I have a series of .csv
files that look like this :
a.csv
contains
id, a, b, c
1, 10, 0, 0
2, 3, 0 , 0
3, 20, 0, 0
b.csv
contains
id, a, b, c
1, 0, 7, 0
2, 0, 9, 0
3, 0, 14, 0
c.csv
contains
id, a, b, c
1, 0, 0, 12
2, 0, 0, 8
3, 0, 0, 22
I'm trying to figure out the most efficient way to read them in and create a dataframe that looks like this
id, a, b, c
1, 10, 7, 12
2, 3, 9, 8
3, 20, 14, 22
What would be the best way to do this if there are many more files with many more columns and rows? tidyverse
is preferred.
CodePudding user response:
How about this.

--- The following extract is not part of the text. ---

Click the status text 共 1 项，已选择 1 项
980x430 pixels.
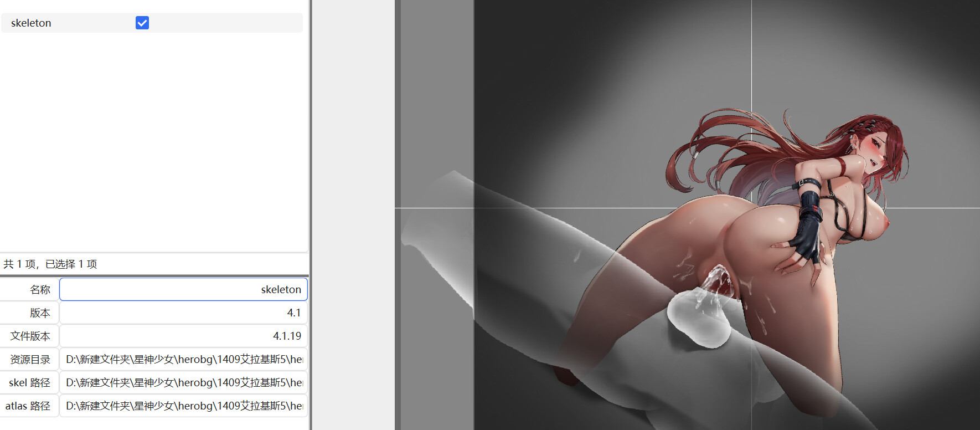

If all redundant columns have zeros, then you can go long, filter out the zeros, bind the rows, and then go wide.
library(tidyverse)
df_a <- read_table("id a b c
1 10 0 0
2 3 0 0
3 20 0 0")
df_b <- read_table("id a b c
1 0 7 0
2 0 9 0
3 0 14 0")
df_c <- read_table("id a b c
1 0 0 12
2 0 0 8
3 0 0 22")
list(df_a, df_b, df_c)|>
map(\(d) pivot_longer(d, cols = -id) |>
filter(value >0)) |>
bind_rows() |>
pivot_wider(names_from = name, values_from = value)
#> # A tibble: 3 x 4
#> id a b c
#> <dbl> <dbl> <dbl> <dbl>
#> 1 1 10 7 12
#> 2 2 3 9 8
#> 3 3 20 14 22
Or better yet, read in the data marking 0 as NA and then coalesce the data frames.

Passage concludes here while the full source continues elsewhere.